Squirrels as models in macroevolution; scaling

PI(s): V. Louise Roth (Duke University)
Start Date: 1-Oct-2006
End Date: 1-Jul-2008

Squirrels as models of macroevolution:
The squirrel family (Sciuridae) is diverse, morphologically and ecologically disparate, and widespread. Squirrels have been used as model organisms for studies of physiology and behavior and are currently subjects of full-genome sequencing. From the combination of (1) a well-corroborated phylogeny, (2) a molecule that in its pattern of nucleotide substitution has shown exceptional clock-like regularity, and (3) an unusually well preserved and well dated early fossil member of the family, we have found that geography has played a central role in sciurid diversification. Reciprocally, sciurid phylogeny can illuminate both molecular evolution and geographic history. In this way, the evolutionary history of squirrels in a temporal and geographic context is serving as a model for understanding broader issues and for reconstructing the biotic and geographic history of complex regions.

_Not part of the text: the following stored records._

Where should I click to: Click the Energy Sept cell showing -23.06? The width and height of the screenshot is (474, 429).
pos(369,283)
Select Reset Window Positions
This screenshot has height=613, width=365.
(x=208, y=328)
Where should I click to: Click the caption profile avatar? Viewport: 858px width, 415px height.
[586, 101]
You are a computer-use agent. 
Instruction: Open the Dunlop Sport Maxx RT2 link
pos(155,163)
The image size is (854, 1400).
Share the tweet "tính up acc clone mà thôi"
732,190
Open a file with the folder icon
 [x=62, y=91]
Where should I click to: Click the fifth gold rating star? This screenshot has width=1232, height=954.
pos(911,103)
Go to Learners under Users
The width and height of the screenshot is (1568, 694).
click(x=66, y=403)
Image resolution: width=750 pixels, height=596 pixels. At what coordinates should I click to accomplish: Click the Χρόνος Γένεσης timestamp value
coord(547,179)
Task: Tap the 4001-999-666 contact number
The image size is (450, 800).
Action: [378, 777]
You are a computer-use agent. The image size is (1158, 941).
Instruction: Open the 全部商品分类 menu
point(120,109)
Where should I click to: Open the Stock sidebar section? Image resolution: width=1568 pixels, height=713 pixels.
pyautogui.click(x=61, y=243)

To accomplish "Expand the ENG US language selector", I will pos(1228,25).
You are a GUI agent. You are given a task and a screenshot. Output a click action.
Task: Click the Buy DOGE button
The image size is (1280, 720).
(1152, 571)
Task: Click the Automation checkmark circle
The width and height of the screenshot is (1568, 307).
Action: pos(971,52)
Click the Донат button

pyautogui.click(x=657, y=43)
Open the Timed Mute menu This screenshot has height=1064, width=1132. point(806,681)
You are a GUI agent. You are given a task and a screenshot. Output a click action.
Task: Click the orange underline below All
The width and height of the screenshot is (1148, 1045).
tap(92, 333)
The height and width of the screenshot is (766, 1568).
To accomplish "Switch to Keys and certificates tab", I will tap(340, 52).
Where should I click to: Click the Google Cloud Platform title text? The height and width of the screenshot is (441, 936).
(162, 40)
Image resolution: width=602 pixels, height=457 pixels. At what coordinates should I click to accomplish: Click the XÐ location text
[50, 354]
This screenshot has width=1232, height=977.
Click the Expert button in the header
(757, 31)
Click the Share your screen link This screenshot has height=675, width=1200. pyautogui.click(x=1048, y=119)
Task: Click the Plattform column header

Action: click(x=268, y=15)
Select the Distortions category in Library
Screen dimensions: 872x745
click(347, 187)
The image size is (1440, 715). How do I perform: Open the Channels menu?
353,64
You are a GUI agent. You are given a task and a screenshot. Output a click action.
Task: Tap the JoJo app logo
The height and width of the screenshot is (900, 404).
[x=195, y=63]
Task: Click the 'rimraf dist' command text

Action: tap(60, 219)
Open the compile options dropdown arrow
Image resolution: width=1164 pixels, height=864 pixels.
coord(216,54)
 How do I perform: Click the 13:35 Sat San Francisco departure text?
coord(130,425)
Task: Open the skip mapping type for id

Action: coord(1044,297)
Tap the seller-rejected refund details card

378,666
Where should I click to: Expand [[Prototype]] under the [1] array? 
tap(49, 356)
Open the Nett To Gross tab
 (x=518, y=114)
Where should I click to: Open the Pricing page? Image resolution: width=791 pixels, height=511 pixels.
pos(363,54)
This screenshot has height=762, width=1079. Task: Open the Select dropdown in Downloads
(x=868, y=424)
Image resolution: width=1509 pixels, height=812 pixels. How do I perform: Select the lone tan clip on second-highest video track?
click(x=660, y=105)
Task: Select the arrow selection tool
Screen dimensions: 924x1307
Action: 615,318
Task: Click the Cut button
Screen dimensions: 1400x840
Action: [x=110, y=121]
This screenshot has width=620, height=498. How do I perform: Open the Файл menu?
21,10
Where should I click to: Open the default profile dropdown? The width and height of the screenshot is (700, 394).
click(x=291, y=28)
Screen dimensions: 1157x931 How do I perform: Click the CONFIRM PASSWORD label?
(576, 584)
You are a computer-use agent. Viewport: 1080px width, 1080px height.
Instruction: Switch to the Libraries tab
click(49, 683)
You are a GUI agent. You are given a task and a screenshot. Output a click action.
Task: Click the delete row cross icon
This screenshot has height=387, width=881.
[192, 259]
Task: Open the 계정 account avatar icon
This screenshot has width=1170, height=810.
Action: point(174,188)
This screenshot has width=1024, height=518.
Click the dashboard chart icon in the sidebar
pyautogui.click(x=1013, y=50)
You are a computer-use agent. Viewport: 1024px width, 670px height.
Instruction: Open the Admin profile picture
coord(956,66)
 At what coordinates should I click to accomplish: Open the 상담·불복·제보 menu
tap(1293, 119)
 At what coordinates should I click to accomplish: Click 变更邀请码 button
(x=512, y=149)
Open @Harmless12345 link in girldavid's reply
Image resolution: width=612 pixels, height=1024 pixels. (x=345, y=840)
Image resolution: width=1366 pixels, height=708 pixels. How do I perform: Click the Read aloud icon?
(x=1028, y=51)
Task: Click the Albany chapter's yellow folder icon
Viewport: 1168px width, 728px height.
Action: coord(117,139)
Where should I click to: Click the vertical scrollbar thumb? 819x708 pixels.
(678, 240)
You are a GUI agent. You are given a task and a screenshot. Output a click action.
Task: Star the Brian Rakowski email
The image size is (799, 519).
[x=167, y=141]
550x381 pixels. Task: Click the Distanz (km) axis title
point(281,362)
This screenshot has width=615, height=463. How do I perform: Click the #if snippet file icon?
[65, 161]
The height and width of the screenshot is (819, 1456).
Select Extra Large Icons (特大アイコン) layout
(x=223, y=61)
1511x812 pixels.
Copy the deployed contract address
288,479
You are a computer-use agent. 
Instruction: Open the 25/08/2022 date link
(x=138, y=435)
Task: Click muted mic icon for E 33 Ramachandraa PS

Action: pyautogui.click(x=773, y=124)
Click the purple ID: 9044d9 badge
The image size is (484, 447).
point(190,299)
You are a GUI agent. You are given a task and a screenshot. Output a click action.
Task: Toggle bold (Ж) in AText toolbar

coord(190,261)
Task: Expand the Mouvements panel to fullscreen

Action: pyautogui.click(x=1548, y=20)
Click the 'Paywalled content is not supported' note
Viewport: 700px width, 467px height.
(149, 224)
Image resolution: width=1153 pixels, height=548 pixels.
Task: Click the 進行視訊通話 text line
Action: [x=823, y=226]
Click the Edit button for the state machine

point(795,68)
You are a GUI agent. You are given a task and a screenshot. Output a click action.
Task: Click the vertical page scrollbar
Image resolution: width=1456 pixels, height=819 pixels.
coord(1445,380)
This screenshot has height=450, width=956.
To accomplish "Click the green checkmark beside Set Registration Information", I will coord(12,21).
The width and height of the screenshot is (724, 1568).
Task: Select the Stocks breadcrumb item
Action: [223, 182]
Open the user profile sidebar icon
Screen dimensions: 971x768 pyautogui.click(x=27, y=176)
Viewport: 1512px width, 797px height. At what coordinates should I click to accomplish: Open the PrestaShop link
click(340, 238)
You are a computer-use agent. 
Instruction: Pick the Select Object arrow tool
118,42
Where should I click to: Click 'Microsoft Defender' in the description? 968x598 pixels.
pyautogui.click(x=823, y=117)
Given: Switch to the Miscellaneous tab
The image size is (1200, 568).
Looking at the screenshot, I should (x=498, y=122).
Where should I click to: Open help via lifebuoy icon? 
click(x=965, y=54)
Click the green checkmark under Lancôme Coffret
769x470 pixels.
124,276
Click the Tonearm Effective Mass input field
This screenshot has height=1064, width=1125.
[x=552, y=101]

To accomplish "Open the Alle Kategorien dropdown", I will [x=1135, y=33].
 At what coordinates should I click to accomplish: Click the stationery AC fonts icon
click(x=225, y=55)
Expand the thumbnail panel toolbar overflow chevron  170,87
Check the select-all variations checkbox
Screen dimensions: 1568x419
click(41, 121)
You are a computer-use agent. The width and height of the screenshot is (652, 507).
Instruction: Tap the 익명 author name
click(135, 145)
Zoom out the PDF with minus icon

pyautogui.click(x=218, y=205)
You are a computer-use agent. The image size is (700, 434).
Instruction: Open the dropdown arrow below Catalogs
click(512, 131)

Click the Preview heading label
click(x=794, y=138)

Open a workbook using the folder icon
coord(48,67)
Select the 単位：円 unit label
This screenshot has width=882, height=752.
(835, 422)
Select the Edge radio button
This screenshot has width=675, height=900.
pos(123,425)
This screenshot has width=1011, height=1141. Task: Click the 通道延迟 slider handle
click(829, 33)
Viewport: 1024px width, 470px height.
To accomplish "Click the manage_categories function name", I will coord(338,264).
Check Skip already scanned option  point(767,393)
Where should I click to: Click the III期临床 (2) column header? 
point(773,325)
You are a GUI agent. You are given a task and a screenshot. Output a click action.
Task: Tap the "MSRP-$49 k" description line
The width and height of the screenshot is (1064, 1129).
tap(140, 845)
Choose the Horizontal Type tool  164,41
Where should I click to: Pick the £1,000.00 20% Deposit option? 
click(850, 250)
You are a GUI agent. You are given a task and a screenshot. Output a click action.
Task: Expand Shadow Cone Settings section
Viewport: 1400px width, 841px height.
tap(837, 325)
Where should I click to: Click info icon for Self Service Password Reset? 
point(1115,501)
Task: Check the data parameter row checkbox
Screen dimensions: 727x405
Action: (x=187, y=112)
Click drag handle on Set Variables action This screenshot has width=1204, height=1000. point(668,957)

Body size--arguably the most important of traits in its correlation with other morphological, physiological, and ecological attributes--has noteworthy consequences for the evolutionary modification of organismal structure, function, and development. As an additional line of study I am examining the relationship between body size and specific array of other traits within several taxa of mammals in a phylogenetic context.